[Stored data]
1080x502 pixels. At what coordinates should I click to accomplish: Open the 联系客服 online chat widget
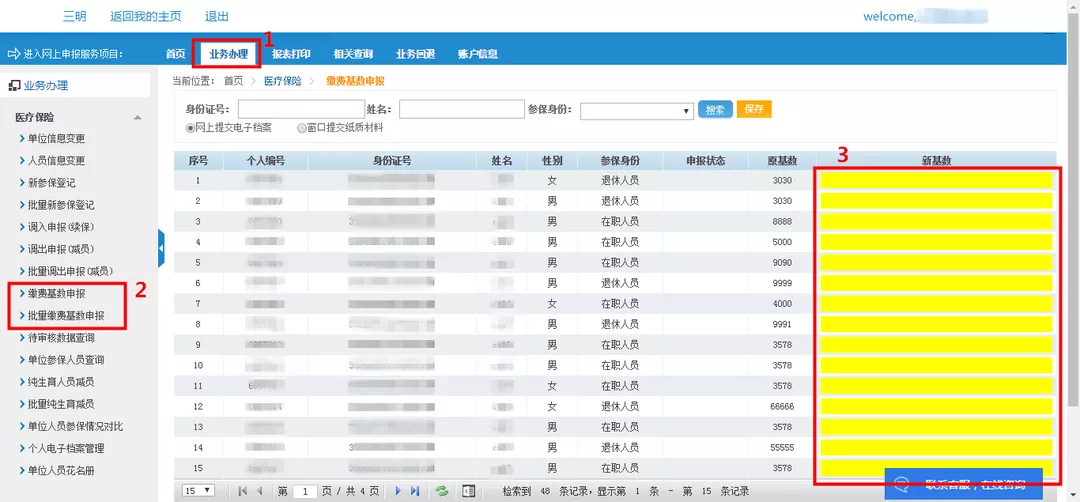pyautogui.click(x=963, y=485)
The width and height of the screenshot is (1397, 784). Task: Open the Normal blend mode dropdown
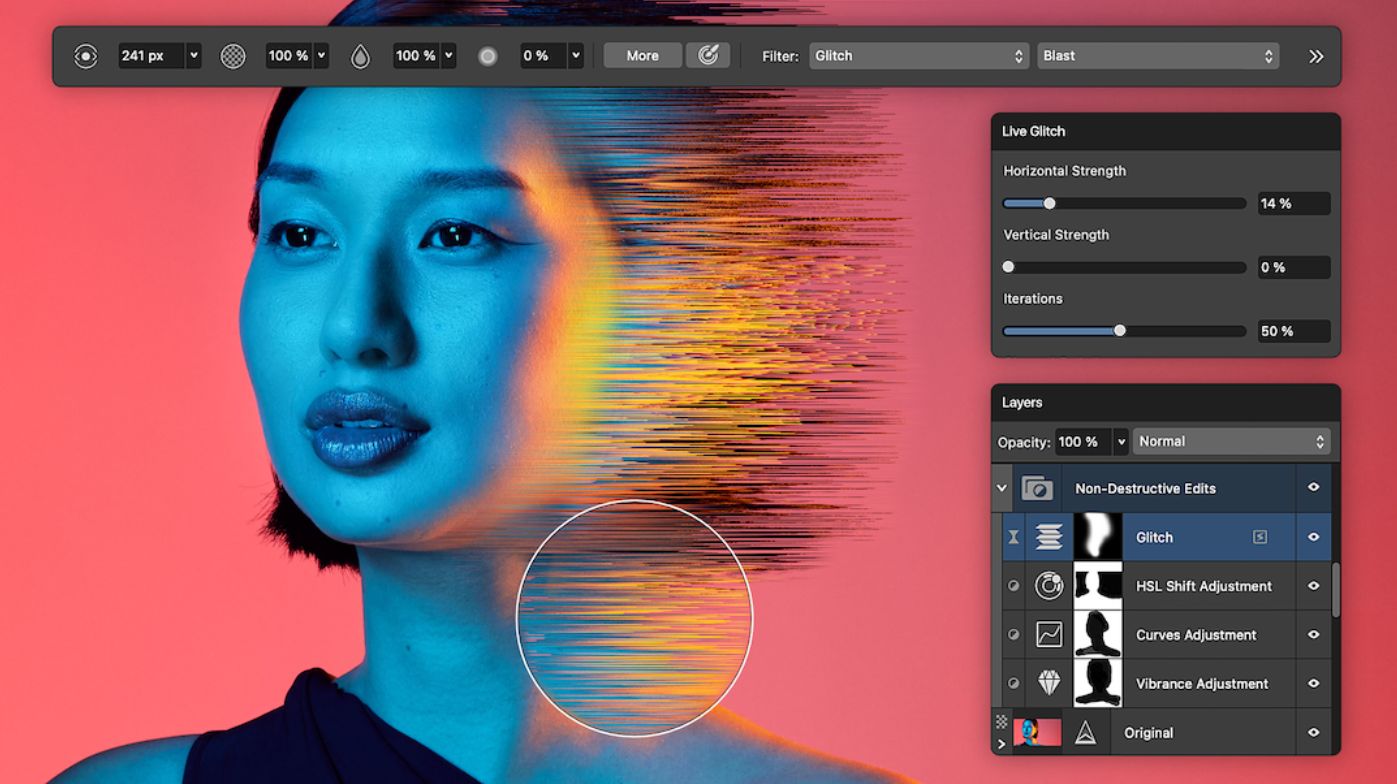[1232, 441]
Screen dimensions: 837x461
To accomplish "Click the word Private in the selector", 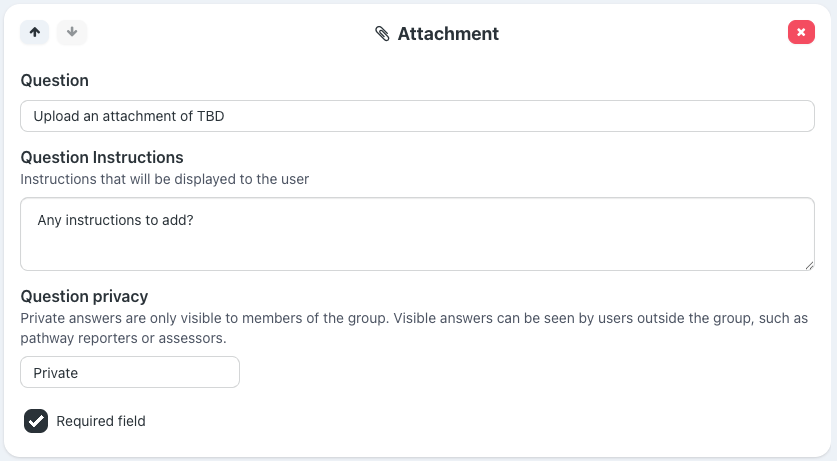I will (56, 373).
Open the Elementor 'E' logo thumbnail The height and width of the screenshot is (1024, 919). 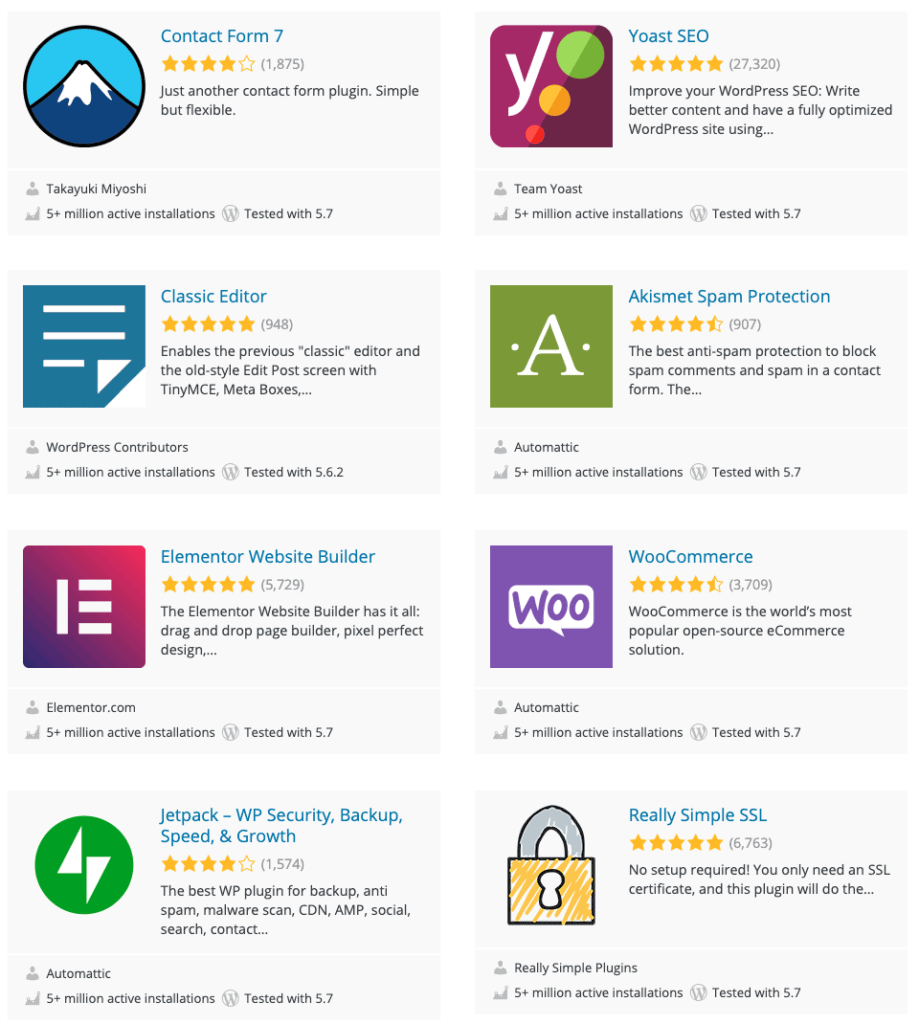pyautogui.click(x=84, y=606)
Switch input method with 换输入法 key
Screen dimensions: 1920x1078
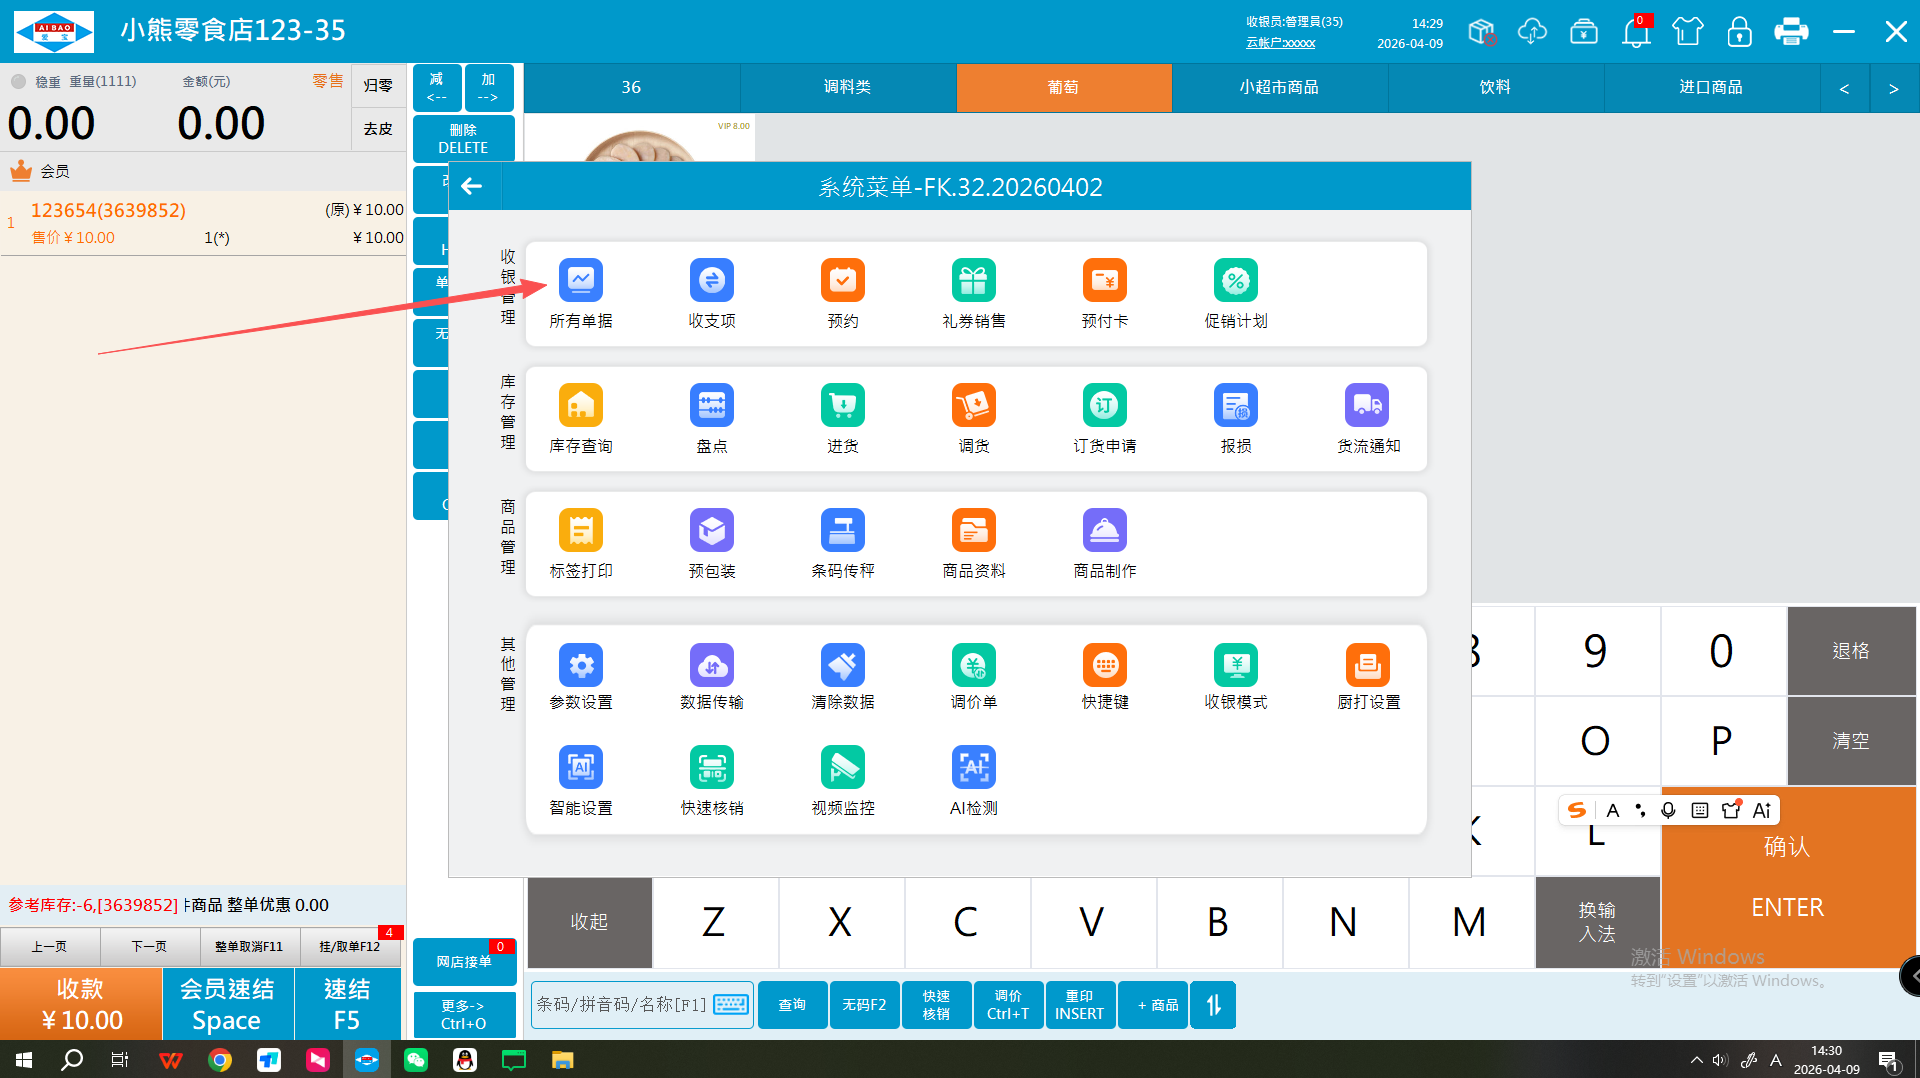(x=1596, y=921)
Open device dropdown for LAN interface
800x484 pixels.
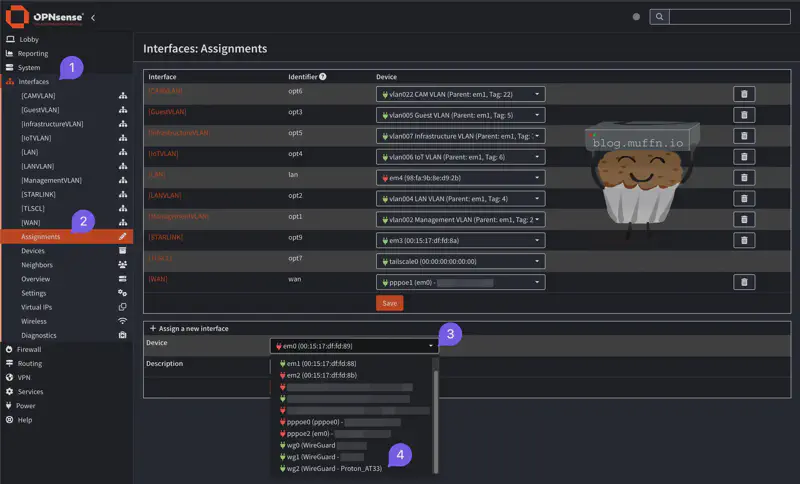pyautogui.click(x=460, y=177)
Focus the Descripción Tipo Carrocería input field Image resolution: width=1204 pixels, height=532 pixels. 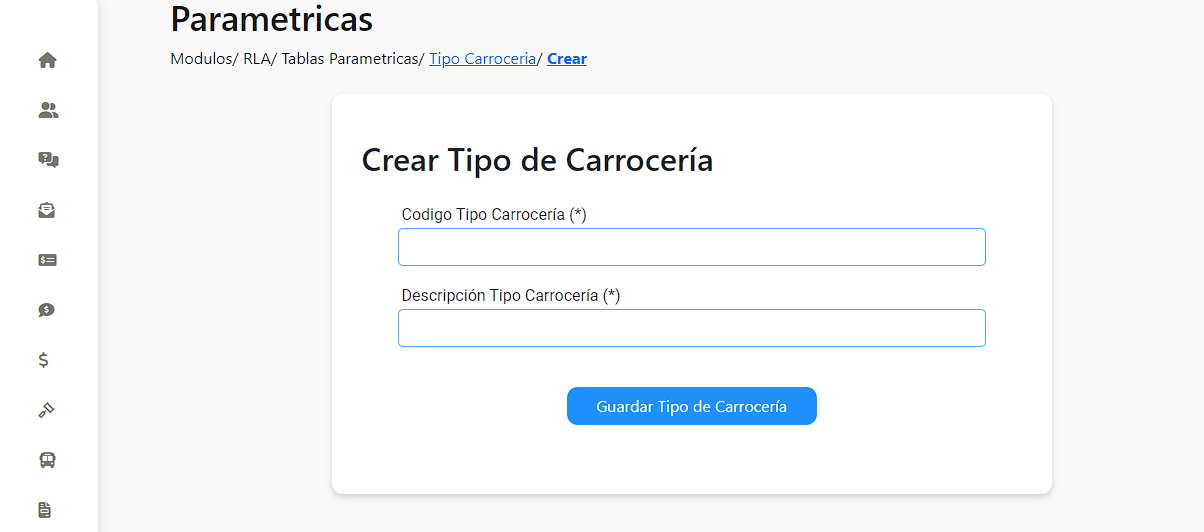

# What to do:
The answer consists solely of the lines from the one holding "Screen dimensions: 1920x1078" through the last line of the entries above, set down verbatim, without any pictures.

# Answer for this exercise:
Screen dimensions: 1920x1078
(x=1596, y=921)
Open device dropdown for LAN interface
800x484 pixels.
pyautogui.click(x=460, y=177)
Focus the Descripción Tipo Carrocería input field Image resolution: width=1204 pixels, height=532 pixels. 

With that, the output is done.